OPINION: Decentralisation of politics translates to a more equal and fair society

By Michael Cherambos

As a fervent believer, it was always a struggle for me to accept any true authority other than God. How could one possibly concede to rules and laws which weren’t stipulated by the most perfect being?

One could say that if it were crucial for living a just life to use seatbelts, then God, omnipresent and omnipotent, would have written it down in the revelations of His word. As there is no passage in Scripture dealing with seatbelts, believers might be tempted to disregard this merely man-made law.

Yet, there is one passage which clearly sets out the place for a secular authority to govern: “Render unto Caesar the things that are Caesar’s, and unto God the things that are God’s” (Matthew 22:21). Thus, Jesus clearly depicts two spheres of influence – God’s sphere, where He rules with supreme authority on all moral and ethical issues, and Caesar’s sphere.

Caesar was, in Jesus’ time, the ultimate representation of the state, and hence the state has the moral authority to rule and govern on all issues which aren’t moral and ethical. This ranges from paying taxes to setting up safety procedures like seatbelts.

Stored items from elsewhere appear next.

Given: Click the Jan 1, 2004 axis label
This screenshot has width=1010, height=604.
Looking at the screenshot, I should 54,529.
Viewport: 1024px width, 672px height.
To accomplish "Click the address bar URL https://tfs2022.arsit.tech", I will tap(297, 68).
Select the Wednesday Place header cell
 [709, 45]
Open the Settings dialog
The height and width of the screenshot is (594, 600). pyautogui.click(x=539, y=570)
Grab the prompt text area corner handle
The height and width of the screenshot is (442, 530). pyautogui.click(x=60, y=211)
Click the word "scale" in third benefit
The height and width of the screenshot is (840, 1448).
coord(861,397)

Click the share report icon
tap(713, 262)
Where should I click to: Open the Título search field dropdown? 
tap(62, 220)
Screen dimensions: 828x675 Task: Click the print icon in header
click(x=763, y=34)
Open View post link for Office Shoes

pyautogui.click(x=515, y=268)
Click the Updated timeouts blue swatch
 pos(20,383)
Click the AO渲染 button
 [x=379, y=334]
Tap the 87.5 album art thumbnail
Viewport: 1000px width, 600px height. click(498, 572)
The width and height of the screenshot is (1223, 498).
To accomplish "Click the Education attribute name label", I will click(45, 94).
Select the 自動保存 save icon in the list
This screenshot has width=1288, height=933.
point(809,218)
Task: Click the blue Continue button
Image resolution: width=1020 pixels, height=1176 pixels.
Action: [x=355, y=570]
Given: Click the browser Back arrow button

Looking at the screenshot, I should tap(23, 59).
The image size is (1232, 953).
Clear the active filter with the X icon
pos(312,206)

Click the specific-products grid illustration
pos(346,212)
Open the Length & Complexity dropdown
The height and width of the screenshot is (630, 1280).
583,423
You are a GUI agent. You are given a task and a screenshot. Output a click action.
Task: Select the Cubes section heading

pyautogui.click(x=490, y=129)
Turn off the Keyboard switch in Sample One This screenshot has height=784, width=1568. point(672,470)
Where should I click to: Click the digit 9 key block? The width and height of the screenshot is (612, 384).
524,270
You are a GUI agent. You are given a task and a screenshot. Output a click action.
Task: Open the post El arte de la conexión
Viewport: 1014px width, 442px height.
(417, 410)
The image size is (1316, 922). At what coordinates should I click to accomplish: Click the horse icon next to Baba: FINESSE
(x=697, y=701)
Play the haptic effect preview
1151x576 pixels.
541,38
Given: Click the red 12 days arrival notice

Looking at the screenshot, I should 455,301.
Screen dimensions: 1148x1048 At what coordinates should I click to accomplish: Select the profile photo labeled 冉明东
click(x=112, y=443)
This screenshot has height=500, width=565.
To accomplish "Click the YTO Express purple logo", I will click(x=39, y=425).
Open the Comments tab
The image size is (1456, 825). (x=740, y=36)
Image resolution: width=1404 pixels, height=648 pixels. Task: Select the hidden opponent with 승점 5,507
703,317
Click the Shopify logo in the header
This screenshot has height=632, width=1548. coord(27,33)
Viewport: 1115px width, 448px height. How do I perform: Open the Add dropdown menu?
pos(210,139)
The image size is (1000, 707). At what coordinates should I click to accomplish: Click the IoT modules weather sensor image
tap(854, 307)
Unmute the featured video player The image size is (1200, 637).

But the Scriptures do not tell how the state should spend the taxes he collects. Here, we are on our own. While the Bible contains some general rules about morality and despises corruption, there are no concrete instructions. After God gave us a rational mind, He apparently trusts us enough to make the right decisions.

This brings us to today’s Kenya. We are truly blessed with a beautiful and bountiful country that, despite its numerous challenges, is lush in agricultural produce and rich in natural resources. But unfortunately, our governance still requires some real change.

Our state’s revenues are unevenly and unjustly distributed. It was therefore a real relief to read that the report presented by the Building Bridges Initiative (BBI) tackles this issue and proposes some meaningful changes which will go a long way to redistribute the state’s resources more fairly. We owe it to our nation to become a more equal society.

Many of the woes of our current system can be traced back to the days of the colonisers. As they didn’t trust us to govern ourselves, and in order to exploit us and our resources better, they set in place a very centralised government, where all the decisions were made by representatives of the King.

Their policies of divide and conquer set one tribe against the other, leaving us divided and distrustful. When we gained our independence after a long and bloody struggle, our leaders were too focused on building our nation. They decided to keep the governmental structures in place, and installed locals instead of colonisers in the different departments. The centralised and unequal structures persisted.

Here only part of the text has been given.